- Exercise requirements:
Every entry below should be reproduced exactly; no picture is to be included.

Stored data:
┄┄┄┄┄┄┄┄┄┄
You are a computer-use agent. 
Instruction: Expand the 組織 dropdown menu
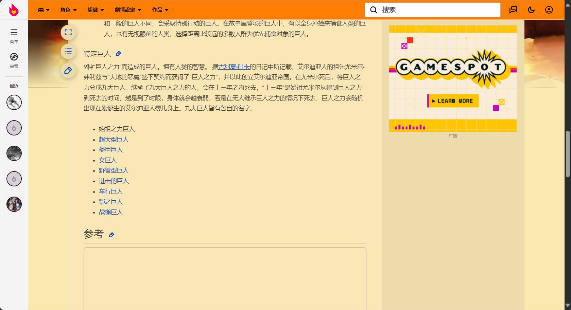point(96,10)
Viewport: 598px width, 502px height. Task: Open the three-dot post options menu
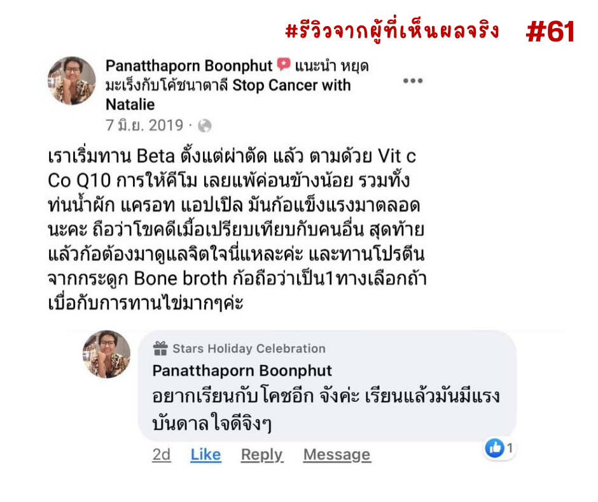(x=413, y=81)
┄┄┄┄┄┄┄┄┄┄
- Your solution:
You are a computer-use agent. 
Instruction: Expand the 組織 dropdown menu
point(96,10)
Viewport: 598px width, 502px height. Task: Open the three-dot post options menu
(x=413, y=81)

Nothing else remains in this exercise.